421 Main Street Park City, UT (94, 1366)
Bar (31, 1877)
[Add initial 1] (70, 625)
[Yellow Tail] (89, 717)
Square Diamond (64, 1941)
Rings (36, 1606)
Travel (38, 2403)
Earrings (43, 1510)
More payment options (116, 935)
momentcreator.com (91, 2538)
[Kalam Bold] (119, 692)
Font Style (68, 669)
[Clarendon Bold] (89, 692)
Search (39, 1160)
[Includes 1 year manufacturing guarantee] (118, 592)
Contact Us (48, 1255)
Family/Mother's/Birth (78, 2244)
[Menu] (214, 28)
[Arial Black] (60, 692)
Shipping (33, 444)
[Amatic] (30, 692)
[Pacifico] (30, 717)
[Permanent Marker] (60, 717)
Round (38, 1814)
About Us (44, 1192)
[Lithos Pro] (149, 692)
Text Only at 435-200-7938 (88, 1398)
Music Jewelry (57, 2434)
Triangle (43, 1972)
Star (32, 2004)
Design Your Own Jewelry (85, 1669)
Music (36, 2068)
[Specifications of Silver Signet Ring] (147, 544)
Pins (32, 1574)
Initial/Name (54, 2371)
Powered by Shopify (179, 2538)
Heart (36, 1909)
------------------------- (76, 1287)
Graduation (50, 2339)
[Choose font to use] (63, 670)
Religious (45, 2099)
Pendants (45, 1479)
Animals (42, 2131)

Exercise details: Copy the stretch of the records above that runs from the line with "Contact Us (48, 1255)" through the line with "Star (32, 2004)". Both end lines belong in the copy, and nothing else does.

Exercise output:
Contact Us (48, 1255)
Family/Mother's/Birth (78, 2244)
[Menu] (214, 28)
[Arial Black] (60, 692)
Shipping (33, 444)
[Amatic] (30, 692)
[Pacifico] (30, 717)
[Permanent Marker] (60, 717)
Round (38, 1814)
About Us (44, 1192)
[Lithos Pro] (149, 692)
Text Only at 435-200-7938 (88, 1398)
Music Jewelry (57, 2434)
Triangle (43, 1972)
Star (32, 2004)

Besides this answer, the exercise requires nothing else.